__Work instruction__
Restate word for word the lines of the records below, starting at the line that contains "Viewport: 1139px width, 641px" and ending at the line that contains "Open Cold shelf photo thumbnail 1.3", with both of those lines included and nothing else.

Provided material Block Start

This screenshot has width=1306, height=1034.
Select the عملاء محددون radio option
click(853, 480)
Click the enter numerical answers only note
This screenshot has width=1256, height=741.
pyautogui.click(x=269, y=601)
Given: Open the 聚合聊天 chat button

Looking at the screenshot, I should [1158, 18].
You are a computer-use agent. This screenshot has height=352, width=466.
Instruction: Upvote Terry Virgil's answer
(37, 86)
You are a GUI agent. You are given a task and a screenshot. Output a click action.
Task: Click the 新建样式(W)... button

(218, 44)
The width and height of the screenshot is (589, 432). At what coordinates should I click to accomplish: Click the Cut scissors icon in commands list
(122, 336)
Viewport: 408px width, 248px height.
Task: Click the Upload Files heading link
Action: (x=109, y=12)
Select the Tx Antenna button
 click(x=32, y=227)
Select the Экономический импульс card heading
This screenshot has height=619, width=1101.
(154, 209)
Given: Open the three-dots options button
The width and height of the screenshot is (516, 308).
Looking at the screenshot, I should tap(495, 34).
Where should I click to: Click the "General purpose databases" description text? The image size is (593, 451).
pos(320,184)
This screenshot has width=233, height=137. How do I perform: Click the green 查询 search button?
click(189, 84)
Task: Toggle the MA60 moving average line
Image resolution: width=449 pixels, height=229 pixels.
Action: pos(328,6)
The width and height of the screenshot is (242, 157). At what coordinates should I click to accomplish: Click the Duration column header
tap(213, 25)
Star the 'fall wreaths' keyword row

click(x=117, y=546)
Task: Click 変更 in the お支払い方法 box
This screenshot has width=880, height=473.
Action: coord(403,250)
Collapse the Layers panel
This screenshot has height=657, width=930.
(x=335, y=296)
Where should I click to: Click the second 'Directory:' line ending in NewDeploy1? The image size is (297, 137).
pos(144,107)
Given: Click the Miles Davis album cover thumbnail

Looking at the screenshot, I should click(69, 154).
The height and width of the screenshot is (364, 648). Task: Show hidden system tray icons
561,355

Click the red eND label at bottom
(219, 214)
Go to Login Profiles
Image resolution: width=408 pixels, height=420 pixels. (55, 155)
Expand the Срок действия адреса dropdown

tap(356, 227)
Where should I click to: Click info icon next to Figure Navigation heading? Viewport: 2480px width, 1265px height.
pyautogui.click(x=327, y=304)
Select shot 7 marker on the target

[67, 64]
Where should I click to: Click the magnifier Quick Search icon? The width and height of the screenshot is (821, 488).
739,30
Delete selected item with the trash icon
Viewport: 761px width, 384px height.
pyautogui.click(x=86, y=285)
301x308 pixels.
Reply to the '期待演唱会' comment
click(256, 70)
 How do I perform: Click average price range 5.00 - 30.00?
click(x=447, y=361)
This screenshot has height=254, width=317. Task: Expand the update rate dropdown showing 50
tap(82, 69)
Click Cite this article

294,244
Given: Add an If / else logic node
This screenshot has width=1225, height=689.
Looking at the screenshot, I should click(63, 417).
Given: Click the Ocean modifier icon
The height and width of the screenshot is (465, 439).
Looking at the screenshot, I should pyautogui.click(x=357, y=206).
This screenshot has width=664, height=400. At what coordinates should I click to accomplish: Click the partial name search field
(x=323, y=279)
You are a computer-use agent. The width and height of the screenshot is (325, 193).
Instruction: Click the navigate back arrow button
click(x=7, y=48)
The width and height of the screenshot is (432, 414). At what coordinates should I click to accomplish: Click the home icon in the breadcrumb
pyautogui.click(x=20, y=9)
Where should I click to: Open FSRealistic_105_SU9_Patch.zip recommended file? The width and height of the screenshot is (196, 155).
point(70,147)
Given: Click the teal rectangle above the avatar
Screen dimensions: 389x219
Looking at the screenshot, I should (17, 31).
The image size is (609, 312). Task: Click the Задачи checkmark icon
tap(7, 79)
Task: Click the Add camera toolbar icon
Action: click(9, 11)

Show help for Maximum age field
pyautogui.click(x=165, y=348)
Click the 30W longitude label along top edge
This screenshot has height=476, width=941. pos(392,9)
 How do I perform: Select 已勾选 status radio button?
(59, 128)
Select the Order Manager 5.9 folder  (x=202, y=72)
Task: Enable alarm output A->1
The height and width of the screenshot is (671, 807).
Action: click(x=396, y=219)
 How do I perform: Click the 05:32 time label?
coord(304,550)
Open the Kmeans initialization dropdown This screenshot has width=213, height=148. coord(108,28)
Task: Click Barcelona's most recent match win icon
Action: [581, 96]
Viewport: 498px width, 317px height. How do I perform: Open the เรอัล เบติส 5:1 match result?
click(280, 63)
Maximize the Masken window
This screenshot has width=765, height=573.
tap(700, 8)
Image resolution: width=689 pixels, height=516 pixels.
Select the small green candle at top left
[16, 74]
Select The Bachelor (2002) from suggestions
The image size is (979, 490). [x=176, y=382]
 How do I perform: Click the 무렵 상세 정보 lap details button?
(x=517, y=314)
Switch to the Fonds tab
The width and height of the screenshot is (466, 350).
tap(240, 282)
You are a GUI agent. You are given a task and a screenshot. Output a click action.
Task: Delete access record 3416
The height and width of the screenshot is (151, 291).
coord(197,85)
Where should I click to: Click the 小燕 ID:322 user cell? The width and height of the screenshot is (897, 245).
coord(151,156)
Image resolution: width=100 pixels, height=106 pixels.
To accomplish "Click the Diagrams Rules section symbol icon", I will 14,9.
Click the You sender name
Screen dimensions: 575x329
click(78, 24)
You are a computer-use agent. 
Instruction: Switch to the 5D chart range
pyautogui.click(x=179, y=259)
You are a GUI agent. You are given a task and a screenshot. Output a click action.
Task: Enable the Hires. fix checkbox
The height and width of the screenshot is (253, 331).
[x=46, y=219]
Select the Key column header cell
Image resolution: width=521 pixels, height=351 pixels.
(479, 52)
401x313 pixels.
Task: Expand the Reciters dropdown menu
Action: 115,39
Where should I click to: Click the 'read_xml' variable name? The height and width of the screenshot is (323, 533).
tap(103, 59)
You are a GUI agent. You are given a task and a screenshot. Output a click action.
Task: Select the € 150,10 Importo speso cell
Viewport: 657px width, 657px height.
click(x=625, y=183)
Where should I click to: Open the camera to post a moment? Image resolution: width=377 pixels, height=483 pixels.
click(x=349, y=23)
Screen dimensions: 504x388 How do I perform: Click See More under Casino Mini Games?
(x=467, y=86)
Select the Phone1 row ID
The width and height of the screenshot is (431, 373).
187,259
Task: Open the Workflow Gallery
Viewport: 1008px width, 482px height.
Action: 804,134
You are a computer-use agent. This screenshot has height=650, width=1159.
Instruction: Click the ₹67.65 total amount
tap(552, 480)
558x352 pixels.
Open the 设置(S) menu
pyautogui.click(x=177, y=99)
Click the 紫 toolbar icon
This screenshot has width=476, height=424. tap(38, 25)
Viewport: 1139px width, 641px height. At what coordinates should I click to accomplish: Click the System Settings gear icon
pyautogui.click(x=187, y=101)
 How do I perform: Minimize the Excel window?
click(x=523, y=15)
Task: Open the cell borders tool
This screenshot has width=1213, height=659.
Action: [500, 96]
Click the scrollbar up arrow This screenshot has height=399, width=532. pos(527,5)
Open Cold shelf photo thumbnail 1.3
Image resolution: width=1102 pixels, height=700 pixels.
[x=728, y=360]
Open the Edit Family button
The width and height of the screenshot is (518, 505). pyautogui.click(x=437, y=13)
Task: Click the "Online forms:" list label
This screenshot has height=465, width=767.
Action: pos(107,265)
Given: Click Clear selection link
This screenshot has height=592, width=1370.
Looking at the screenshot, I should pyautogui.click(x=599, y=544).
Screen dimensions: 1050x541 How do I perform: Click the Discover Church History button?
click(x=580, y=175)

Provided material Block End

__Written answer__
Viewport: 1139px width, 641px height. At what coordinates should I click to accomplish: Click the System Settings gear icon
pyautogui.click(x=187, y=101)
 How do I perform: Minimize the Excel window?
click(x=523, y=15)
Task: Open the cell borders tool
This screenshot has width=1213, height=659.
Action: [500, 96]
Click the scrollbar up arrow This screenshot has height=399, width=532. pos(527,5)
Open Cold shelf photo thumbnail 1.3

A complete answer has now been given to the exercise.